Input:
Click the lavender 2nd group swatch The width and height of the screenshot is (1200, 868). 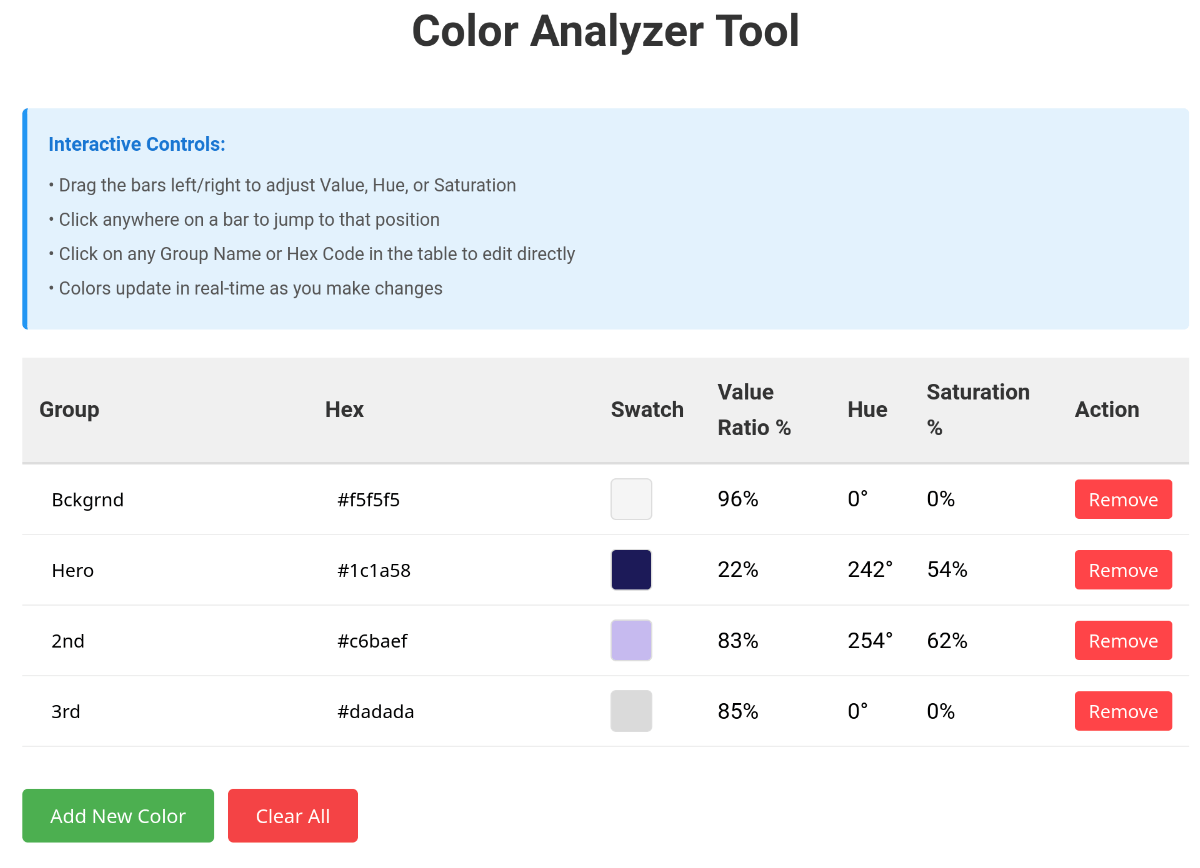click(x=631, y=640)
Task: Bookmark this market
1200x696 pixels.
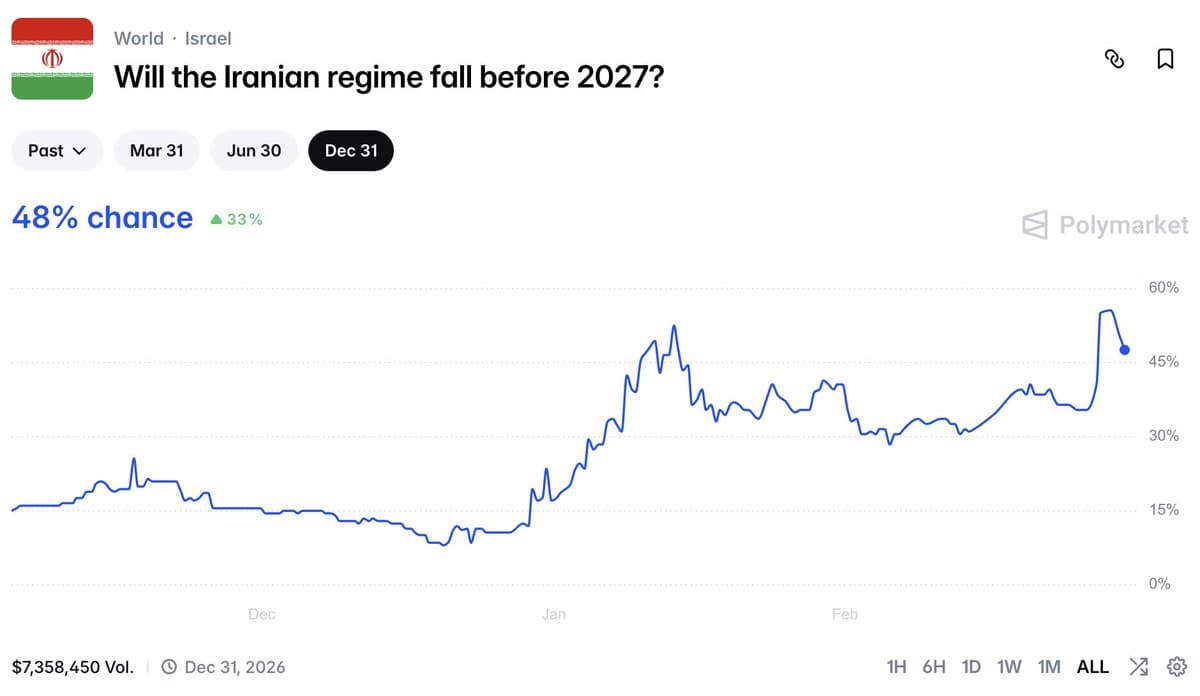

==

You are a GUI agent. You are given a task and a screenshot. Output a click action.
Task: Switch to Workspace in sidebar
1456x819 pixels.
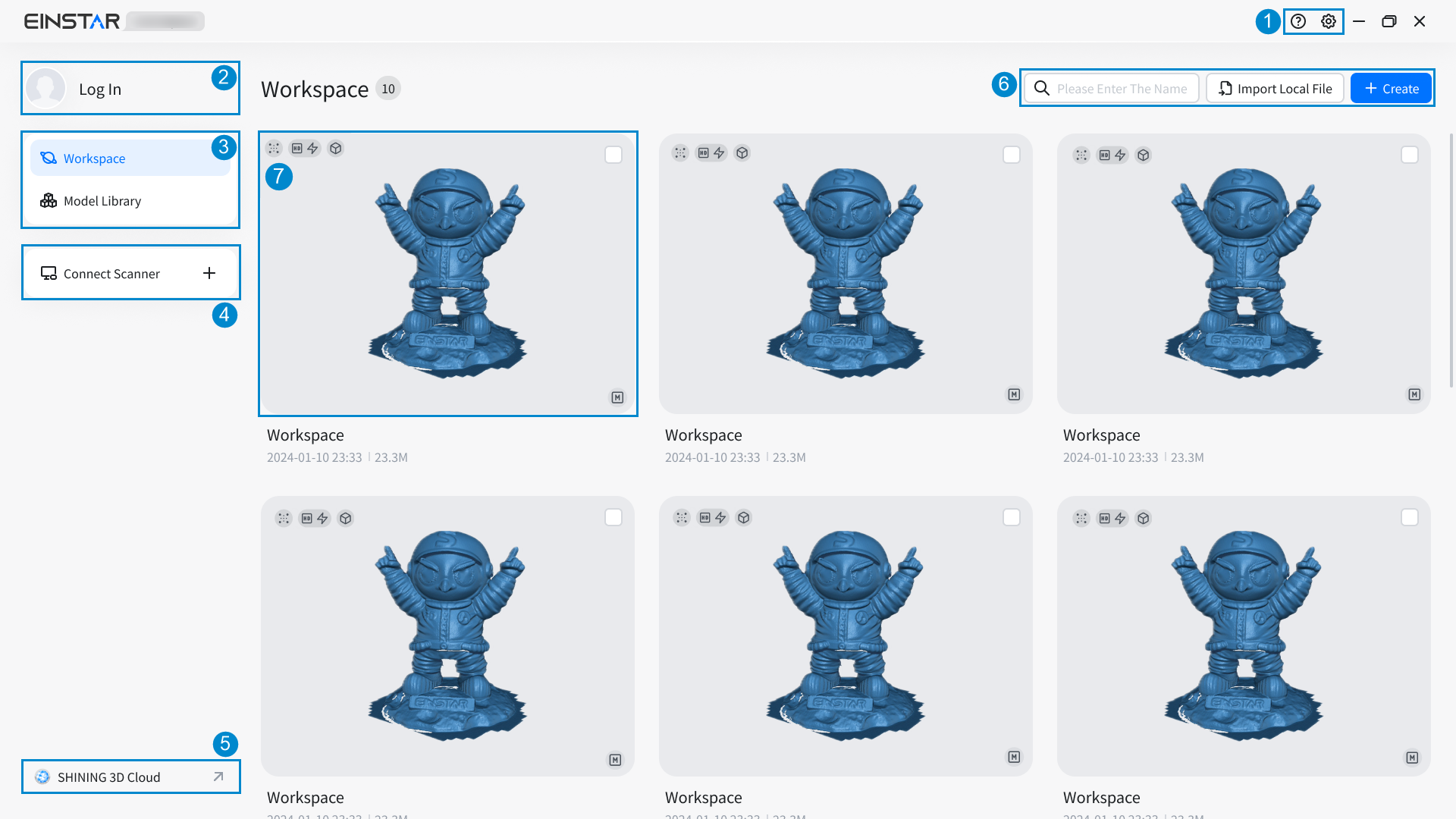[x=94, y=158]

Do this: Return the records word for word, starting with the line containing "You are a GUI" and going on through the line containing "[x=94, y=158]". Omit the pictures.

Finished exercise:
You are a GUI agent. You are given a task and a screenshot. Output a click action.
Task: Switch to Workspace in sidebar
1456x819 pixels.
[x=94, y=158]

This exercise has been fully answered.